Kesalahan menghukum dapat terhindarkan jika orang tua bersedia dengan sabar mendengarkan keterangan dari anak mengenai kesalahan yang ia lakukan. 

  1. Tegas tanpa amarah

Banyak orang tua terjebak memberi hukuman sambil meluapkan amarah. Hukuman yang diberlakukan tidak seberapa, tetapi amarah yang dilepaskan berlebihan sehingga anak merasa dimusuhi atau tidak lagi dicintai. Amarah berupa sikap kasar, bentakan, makian, atau omelan yang menyudutkan lebih sakit dirasakan oleh anak, sementara hukuman yang diberlakukan pada saat itu menjadi semakin hambar karena anak menjadi antipati terhadap orang tuanya. Dampaknya, anak bisa menaruh kebencian, ketakutan, dan ingin menjauh dari orang tuanya. Bagaimana mungkin Anda mendidik anak kalau ia membenci, takut dan menjauh? 

Tegas mendidik berarti memberlakukan aturan, pendisiplinan, atau menegakkan hukuman dengan penuh kepastian.

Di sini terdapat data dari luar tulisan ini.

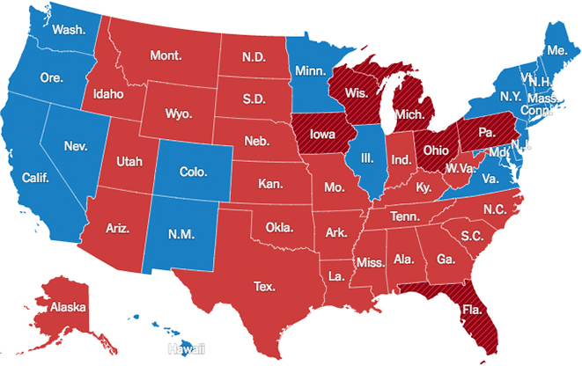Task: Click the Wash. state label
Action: point(69,29)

Pernyataan hukuman diucapkan dengan nada datar biasa, tetapi eksekusinya benar-benar dilakukan. Sikap ini akan disimpulkan oleh anak sebagai kesungguhan, bahwa orang tua tidak main-main ketika memberlakukan peraturan atau mengambil keputusan. 

  1. Istiqamah 

Salah satu sikap orang tua yang menjadikannya kurang berwibawa di hadapan anak adalah tidak adanya sikap istiqamah. Yaitu orang tua yang pada suatu hari menetapkan aturan, tetapi di hari yang ain mengubahnya sendiri dengan alasan yang sulit dipahami kebenarannya. Misalnya anda menetapkan peraturan larangan jajan di warung. Pada suatu hari ketika anda merasa malas menyediakan makanan di rumah   tiba-tiba larangan itu jadi boleh. 

Istiqamah berarti teguh dalam pendirian atau pandangan, selama tidak ada alasan syar’I yang membolehkannya untuk mengubah. Istiqamah dalam tilawah pagi berarti akan terus melakukannya selama tidak ada kebutuhan mendesak yang mengubahnya. Sikap ini akan dinilai oleh anak dan menjadi catatan tersendiri bahwa orang tuanya memang layak untuk dicontoh. 

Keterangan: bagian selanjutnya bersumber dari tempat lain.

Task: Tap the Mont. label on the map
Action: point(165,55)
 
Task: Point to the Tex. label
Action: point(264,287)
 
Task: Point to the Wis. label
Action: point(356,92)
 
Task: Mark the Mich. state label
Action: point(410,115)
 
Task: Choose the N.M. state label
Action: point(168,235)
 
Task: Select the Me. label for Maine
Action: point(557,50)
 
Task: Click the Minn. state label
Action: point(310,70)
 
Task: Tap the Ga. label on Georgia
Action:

  1. Sesuai kondisi anak dan kadar kesalahannya 

Satu jenis hukuman tidak berlaku untuk anak semua umur, semua kondisi dan semua jenis kesalahan. Orang tua menghukum anak dengan mempertimbangkan usia anak. Anak-anak yang dengan sengaja meninggalkan salat pada usia sebelum 10 tahun belum saatnya mendapat hukuman dengan pukulan di badannya.  Anak-anak sudah akil baligh tetapi belum istiqamah salat wajibnya juga tidak hanya dengan memberi nasihat. Anak perempuan tidak boleh mendapat hukuman fisik misalnya dengan menyuruhnya melakukan pekerjaan mengangkat benda-benda berat. Anak yang sedang sakit kemudian melakukan kesalahan tidak selayaknya mendapat hukuman, karena hukuman akan semakin memperparah sakitnya.  

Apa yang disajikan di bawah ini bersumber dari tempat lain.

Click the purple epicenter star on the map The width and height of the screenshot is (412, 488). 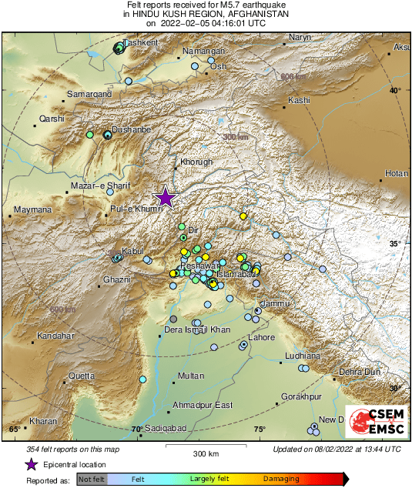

Semua hukuman harus proporsional sesuai jenis kelamin, keadaan anak, jenis pelanggaran dan kadar kesalahannya. Jangan sampai anak melakukan kesalahan ringan tetapi mendapat hukuman berat. Atau jangan juga anak melakukan pelanggaran berat tetapi mendapat hukuman terlalu ringan yang tak membuatnya sadar. 

  1. Tetap jelaskan maksud hukuman 

Menghukum anak yang mendidik adalah dengan menjelaskan kepadanya alasan mengapa ia mendapat hukuman dengan jenis hukuman tersebut. Cobalah untuk menjelaskannya dengan ekspresi biasa tanpa menampakkan kebencian atau kemarahan. 

Jelaskan jenis hukumannya dengan rinci, batas melakukannya, sampai kapan melakukannya, dan apa yang anda harapkan pada anak dengan hukuman tersebut. Jangan lupa tetap mengingatkan agar ia tidak mengulangi kesalahannya, segera memperbaiki diri, dan  ungkapkan bahwa anda tetap menyayanginya.